What we didn't realise until we delved deeper was that this place played a pivotal role in D-Day. As did its bigger near neighbour, Arromanches.
So, by the time we finally arrived for our stay there, I was rather excited about a few days walking in the footsteps, not just of history itself, but on the very beaches where men from many nations had battled their way, against seemingly overwhelming odds, to secure a foothold for freedom.
We had taken the overnight crossing from Portsmouth to Caen operated by Brittany Ferries.
These ships have a special place in our affection. Both my wife and I – and our now grown-up daughters, if they are accompanying us – always declare we feel as though we have stepped onto French soil as soon as we board, even though we may still be moored alongside the dock at Portsmouth.
We always make a point of taking a proper sit-down meal on board, be it a day or night crossing, just to get ourselves accustomed to the culinary delights of la belle France.
Take a tip from me: never pass up the chance to indulge in Brittany's renowned buffet luncheon and dinners, where you can truly overdose on delights such as giant prawns and langoustine.

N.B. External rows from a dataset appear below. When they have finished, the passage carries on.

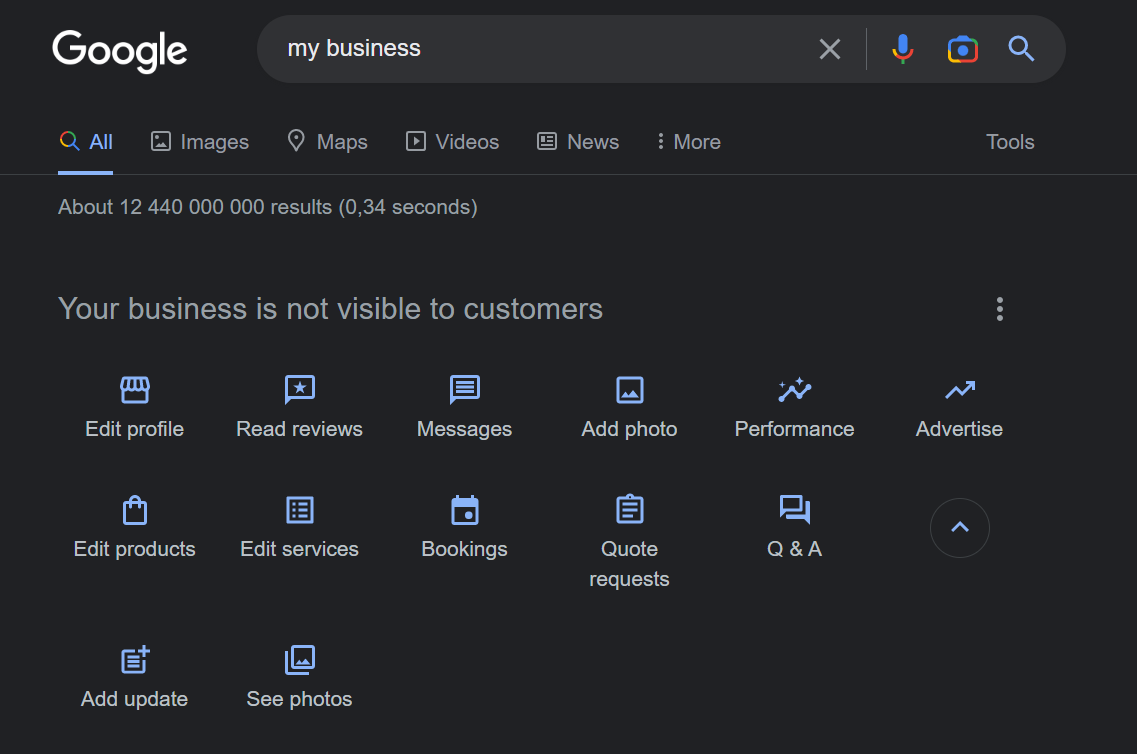Select the Read reviews icon
This screenshot has width=1137, height=754.
point(299,405)
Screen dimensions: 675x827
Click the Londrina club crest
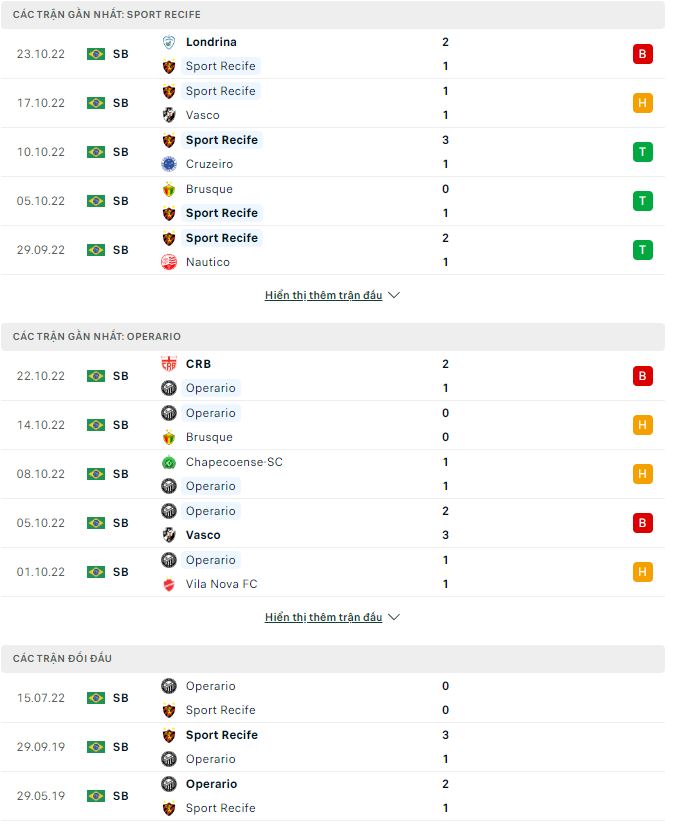point(169,42)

The overnight crossing gave us time to get ourselves up to speed for the holiday accommodation. We could take our time, as the property wasn't available until early afternoon, so we dawdled along the coast from Caen.
Actually, to be specific, we drove from the ferry port, which is in the very pleasant town of Ouistreham, a little distance from the city.
From Ouistreham, a reasonably straightforward coast road takes you through a whole string of beachside small towns and villages. It eventually brings you to Asnelles.
Asnelles straddles the coast road, with newer homes closer to the beach, and the really ancient heart of the place on the other.
Our bungalow was in this bit, a traditional French style, it had a lovely large sunny garden and was completely private. There was everything we needed, from a fully equipped kitchen to Sky TV (my wife said I didn't need this but, come on, there was football to consider).
The sun shone. Every day. The thermometer climbed to giddy late-autumn heights and we set about exploring Asnelles and its surrounds.
The beach was just across the coast road – and what a beach, a vast expanse of firm, flat sand.
But it was what was on the beach, or a bit further out into the gently sloping waters, which catches the eye. For on your eyeline are some very prominent pieces of what was the famous Mulberry harbour, the floating port through which essential food and arms supplies were off-loaded after the D-Day beach-head had been firmly established.
Other traces of the great conflict that abound, too, include ominous-looking German gun batteries which leave you pondering how on earth anyone did ever get off those beaches.
If you want to find out exactly how then you need to pop along to the next seaside town, Arromanches, just down the beach a bit.
Here is the excellent D-Day Museum, a real must-visit for anyone wanting to understand what went on back in June 1944.
On a cliff between the two places is another definite stopping place. The 360-degree cinema which recreates that summer's day, flicking to and fro in time, and making you duck and dive to the unremitting sound of battle. Bullets whistle past your ears, shells explode, fighter aircraft zoom overhead. It's an emotionally draining experience but worthwhile.
All along the coast road back to Ouistreham are interesting small resorts. We liked St Aubin-sur-Mer and Port en Bressin.
Inland, the Calvados countryside is charming and don't miss Bayeux, either. It's a lovely place, not just for its Norman Conquest tapestry. Make sure you catch the massive market if you can, too.
For the most part, though, with wonderful weather, we were happy to dawdle through our days at Asnelles, a lovely village through which William the Conqueror once strode ahead of his liberating us Brits back in 1066.